#### [What you are asked to do]
Once you find the line that contains "The image size is (1263, 1089).", write out that line and every line after it to the end of the records, exactly and with nothing else.

Materials provided: Begin

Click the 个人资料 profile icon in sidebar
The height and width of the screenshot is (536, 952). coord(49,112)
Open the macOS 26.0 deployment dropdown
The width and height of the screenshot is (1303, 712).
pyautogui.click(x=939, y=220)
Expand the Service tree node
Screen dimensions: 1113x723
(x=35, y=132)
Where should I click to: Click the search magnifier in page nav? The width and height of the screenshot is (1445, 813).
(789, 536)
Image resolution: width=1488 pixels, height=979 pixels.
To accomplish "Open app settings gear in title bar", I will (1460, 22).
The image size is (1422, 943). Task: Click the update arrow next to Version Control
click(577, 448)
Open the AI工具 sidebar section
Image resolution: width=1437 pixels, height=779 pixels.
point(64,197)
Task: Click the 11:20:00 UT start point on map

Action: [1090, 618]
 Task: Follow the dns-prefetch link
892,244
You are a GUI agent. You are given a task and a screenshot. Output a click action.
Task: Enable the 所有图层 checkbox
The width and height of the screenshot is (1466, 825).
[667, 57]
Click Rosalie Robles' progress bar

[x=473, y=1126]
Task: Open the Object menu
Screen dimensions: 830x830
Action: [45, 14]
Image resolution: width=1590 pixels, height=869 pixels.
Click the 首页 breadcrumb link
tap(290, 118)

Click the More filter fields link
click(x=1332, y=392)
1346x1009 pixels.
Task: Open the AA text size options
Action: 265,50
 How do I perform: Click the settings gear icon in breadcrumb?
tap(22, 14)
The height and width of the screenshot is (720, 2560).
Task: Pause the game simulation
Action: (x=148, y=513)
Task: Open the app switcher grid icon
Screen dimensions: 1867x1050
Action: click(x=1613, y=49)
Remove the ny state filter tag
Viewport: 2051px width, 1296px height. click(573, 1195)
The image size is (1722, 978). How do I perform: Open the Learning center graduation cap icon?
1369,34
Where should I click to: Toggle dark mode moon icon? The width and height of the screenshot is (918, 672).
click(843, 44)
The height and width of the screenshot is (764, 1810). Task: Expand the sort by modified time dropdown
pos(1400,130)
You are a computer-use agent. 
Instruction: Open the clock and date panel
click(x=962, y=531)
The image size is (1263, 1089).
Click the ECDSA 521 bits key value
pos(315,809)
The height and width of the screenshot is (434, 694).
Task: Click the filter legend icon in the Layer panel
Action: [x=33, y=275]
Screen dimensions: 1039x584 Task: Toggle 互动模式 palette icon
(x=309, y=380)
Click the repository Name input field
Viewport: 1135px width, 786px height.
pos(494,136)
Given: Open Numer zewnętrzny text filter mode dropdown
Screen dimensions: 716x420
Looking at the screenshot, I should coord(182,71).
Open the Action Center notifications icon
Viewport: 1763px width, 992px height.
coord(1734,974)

Materials provided: End

#### [Answer to this problem]
The image size is (1263, 1089).
Click the ECDSA 521 bits key value
pos(315,809)
The height and width of the screenshot is (434, 694).
Task: Click the filter legend icon in the Layer panel
Action: [x=33, y=275]
Screen dimensions: 1039x584 Task: Toggle 互动模式 palette icon
(x=309, y=380)
Click the repository Name input field
Viewport: 1135px width, 786px height.
pos(494,136)
Given: Open Numer zewnętrzny text filter mode dropdown
Screen dimensions: 716x420
Looking at the screenshot, I should coord(182,71).
Open the Action Center notifications icon
Viewport: 1763px width, 992px height.
coord(1734,974)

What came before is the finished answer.